-- Opening Marker --

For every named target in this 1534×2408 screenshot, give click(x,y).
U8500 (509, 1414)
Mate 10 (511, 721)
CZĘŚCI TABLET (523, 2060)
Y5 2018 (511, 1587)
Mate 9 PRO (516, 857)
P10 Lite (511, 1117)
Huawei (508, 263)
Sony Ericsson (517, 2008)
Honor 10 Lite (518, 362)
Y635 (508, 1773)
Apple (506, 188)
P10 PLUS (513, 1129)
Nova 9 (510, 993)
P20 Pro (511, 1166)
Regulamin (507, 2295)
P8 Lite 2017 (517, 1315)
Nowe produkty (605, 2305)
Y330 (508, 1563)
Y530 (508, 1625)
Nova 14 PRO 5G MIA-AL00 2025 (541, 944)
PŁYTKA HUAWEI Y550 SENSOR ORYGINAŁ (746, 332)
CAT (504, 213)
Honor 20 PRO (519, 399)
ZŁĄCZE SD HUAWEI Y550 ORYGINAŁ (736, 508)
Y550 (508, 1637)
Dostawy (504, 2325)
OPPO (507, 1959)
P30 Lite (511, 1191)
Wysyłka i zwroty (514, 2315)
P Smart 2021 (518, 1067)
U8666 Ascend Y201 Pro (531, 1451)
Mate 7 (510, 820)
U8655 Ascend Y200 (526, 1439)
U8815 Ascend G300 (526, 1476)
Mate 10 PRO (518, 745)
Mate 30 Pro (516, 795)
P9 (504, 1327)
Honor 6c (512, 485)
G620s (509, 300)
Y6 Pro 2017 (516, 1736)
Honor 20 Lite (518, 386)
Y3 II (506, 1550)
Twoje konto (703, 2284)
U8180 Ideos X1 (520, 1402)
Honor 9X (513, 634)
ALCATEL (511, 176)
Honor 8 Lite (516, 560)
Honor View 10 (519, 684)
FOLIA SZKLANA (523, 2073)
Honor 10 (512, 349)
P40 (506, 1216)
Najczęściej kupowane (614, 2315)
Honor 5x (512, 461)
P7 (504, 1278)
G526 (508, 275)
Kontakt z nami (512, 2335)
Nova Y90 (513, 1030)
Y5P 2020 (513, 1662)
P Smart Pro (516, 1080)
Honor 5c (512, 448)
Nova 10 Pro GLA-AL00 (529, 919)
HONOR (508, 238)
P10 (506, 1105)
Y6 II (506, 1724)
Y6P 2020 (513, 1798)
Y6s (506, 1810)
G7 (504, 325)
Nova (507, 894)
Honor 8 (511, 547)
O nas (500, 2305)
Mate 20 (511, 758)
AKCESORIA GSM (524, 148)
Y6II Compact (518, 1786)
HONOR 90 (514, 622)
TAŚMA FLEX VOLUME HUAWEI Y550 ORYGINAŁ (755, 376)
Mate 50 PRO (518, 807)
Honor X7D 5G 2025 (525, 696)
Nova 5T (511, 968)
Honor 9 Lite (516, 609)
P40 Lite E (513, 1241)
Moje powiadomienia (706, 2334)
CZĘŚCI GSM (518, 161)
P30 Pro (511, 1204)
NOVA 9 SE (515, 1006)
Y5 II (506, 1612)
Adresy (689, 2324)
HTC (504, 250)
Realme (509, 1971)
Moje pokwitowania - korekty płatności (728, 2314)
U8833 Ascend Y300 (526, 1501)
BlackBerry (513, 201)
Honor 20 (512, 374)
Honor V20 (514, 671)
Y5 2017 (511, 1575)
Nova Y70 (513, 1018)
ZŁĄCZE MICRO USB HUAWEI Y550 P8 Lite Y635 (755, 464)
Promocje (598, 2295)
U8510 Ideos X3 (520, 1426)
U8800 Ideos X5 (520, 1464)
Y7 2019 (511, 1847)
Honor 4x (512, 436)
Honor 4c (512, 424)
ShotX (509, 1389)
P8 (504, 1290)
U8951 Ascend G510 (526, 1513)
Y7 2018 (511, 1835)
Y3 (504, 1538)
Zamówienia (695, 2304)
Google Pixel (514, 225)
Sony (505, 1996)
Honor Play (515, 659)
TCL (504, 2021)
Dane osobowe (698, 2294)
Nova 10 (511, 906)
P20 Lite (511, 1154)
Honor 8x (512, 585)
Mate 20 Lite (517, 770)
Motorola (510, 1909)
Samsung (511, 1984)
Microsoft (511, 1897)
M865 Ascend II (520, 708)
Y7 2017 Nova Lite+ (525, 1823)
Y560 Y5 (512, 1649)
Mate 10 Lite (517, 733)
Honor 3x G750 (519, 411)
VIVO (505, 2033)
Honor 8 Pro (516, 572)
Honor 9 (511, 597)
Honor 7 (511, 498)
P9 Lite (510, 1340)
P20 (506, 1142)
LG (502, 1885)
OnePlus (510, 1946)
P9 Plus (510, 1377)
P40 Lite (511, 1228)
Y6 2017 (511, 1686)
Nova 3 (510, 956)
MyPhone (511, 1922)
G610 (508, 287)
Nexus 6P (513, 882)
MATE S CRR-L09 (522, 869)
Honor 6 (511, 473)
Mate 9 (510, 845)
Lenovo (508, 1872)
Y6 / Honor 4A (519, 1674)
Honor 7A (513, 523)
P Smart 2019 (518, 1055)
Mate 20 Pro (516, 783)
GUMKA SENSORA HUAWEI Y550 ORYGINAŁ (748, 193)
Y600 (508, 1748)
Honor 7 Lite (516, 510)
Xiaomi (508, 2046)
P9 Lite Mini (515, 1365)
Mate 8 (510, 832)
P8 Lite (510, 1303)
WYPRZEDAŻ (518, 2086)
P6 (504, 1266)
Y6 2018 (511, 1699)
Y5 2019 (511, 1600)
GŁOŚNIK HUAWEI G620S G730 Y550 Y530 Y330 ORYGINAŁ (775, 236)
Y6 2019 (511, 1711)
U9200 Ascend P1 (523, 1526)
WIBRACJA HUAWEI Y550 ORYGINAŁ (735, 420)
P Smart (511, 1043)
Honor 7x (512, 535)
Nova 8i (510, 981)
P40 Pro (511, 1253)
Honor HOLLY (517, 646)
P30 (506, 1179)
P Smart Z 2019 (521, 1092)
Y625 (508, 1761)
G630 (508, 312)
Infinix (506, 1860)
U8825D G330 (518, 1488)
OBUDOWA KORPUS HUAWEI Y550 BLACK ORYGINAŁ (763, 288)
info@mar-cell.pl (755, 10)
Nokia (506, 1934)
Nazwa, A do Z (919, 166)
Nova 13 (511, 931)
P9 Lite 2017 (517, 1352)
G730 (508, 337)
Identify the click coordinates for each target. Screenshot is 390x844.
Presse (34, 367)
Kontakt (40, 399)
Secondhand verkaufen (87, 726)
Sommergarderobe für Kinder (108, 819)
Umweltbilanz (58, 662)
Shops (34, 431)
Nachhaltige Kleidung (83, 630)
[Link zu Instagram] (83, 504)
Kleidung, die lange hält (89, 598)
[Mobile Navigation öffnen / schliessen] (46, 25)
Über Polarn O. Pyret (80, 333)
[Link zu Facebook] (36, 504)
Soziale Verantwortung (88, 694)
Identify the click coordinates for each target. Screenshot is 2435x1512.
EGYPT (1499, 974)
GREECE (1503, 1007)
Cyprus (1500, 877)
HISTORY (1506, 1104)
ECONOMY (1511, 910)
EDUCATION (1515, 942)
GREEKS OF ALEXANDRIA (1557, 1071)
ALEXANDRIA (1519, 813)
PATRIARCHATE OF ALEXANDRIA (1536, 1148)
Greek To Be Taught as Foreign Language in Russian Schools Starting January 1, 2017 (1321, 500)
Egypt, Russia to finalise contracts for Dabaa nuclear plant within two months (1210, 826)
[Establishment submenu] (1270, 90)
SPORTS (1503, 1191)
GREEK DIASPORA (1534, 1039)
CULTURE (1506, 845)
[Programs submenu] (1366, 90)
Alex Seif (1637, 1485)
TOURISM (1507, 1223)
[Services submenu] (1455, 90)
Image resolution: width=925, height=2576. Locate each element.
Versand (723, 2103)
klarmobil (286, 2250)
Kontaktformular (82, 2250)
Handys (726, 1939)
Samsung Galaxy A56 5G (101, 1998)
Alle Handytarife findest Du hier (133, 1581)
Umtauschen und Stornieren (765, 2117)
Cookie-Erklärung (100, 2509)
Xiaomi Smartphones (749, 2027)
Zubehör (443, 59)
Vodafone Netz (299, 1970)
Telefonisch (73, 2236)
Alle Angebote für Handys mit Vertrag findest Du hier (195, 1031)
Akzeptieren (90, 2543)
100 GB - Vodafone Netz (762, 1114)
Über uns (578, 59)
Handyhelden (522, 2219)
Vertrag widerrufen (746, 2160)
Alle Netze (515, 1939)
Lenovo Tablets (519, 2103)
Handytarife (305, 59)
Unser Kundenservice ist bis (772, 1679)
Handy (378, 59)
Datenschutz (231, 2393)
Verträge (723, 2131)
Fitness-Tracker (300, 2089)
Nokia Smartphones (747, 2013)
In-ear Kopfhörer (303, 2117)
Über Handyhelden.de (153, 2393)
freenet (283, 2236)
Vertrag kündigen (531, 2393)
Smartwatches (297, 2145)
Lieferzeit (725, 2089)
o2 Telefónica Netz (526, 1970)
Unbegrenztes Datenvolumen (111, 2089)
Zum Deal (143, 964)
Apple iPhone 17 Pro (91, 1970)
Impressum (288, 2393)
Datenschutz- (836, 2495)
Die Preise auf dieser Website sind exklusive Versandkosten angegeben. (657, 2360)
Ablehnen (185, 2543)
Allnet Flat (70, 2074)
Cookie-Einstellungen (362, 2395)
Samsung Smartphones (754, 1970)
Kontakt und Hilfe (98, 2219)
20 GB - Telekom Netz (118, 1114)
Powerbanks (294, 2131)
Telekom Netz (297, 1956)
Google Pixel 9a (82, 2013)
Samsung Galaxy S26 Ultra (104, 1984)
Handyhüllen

-- Closing Marker --

§ REQUIREMENT:
Going through the entries above, show each line that contains "ALEXANDRIA".

§ EXERCISE ANSWER:
GREEKS OF ALEXANDRIA (1557, 1071)
ALEXANDRIA (1519, 813)
PATRIARCHATE OF ALEXANDRIA (1536, 1148)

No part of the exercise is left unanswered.